Saya tidak berpura-pura memiliki jawaban penuh. Saya berpikir bahwa kita perlu mengakui bahwa gagasan tentang kebenaran apa pun dari masyarakat selalu merupakan hasil dari sebuah argumen, dan kita perlu menjadi lebih baik dalam memenangkan argumen itu. Demokrasi tidak sopan. Sering kali ini adalah pertandingan berteriak di lapangan umum. Kita perlu terlibat dalam argumen jika kita memiliki kesempatan untuk memenangkannya. Dan sejauh menyangkut penulis, kita perlu membangun kembali keyakinan pembaca kita dalam argumen dari bukti faktual, dan untuk melakukan apa yang fiksi selalu lakukan dengan baik — untuk membangun, antara penulis dan pembaca, pemahaman tentang apa yang nyata. Saya tidak bermaksud merekonstruksi konsensus eksklusif yang sempit dari abad kesembilan belas. Saya suka pandangan masyarakat yang lebih luas dan lebih berselisih dapat ditemukan dalam literatur modern. Tetapi ketika kita membaca buku yang kita sukai, atau bahkan cinta, kita menemukan diri kita sesuai dengan potret kehidupan manusia. Ya, kita mengatakan, ini adalah bagaimana kita, ini adalah apa yang kita lakukan satu sama lain, ini benar. Itu, mungkin, adalah saat sastra dapat membantu sebagian besar. Kita dapat membuat orang setuju, pada saat perselisihan radikal ini, pada kebenaran dari konstanta besar, yang merupakan sifat manusia. Mari mulai dari sana.
Di Jerman, setelah Perang Dunia Kedua, para penulis yang disebut Trümmerliteratur, atau “sastra puing-puing”, merasakan kebutuhan untuk membangun kembali bahasa mereka, diracuni oleh Nazisme, serta negara mereka, yang terletak di reruntuhan. Mereka memahami bahwa realitas, kebenaran, perlu direkonstruksi dari bawah ke atas, dengan bahasa baru, seperti halnya kota-kota yang dibom harus dibangun kembali. Saya pikir kita bisa belajar dari teladan mereka. Kita berdiri sekali lagi, meskipun untuk alasan yang berbeda, di tengah-tengah reruntuhan kebenaran.
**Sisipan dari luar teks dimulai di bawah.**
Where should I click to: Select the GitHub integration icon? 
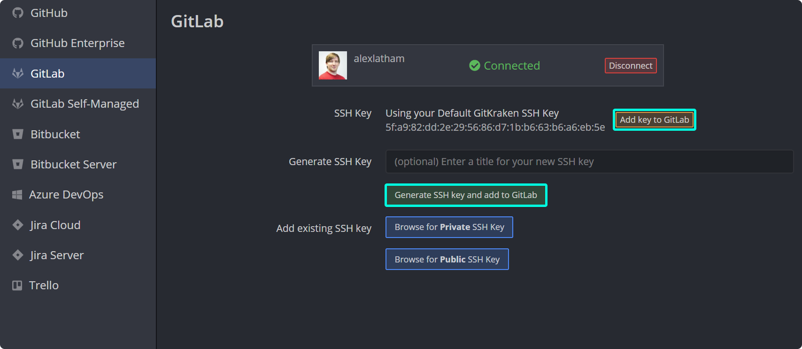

Dan itu untuk kita — penulis, pemikir, jurnalis, filsuf — untuk melakukan tugas membangun kembali keyakinan pembaca kita dalam kenyataan, keyakinan mereka terhadap kebenaran. Dan melakukannya dengan bahasa baru, dari bawah ke atas.
*
Diterjemahkan dari esai Salman Rushdie berjudul Truth, Lies, and Literature di The New Yorker. Rushdie adalah seorang novelis dan esais India-Inggris. Dalam novel-novelnya, ia menggabungkan realisme magis dengan fiksi sejarah; karyanya berkaitan dengan banyak koneksi dan migrasi antara Peradaban Timur dan Barat. Rushdie makin dikenal berkat novel kontroversialnya, The Satanic Verse, yang membuatnya diancam para fundamentalis Islam.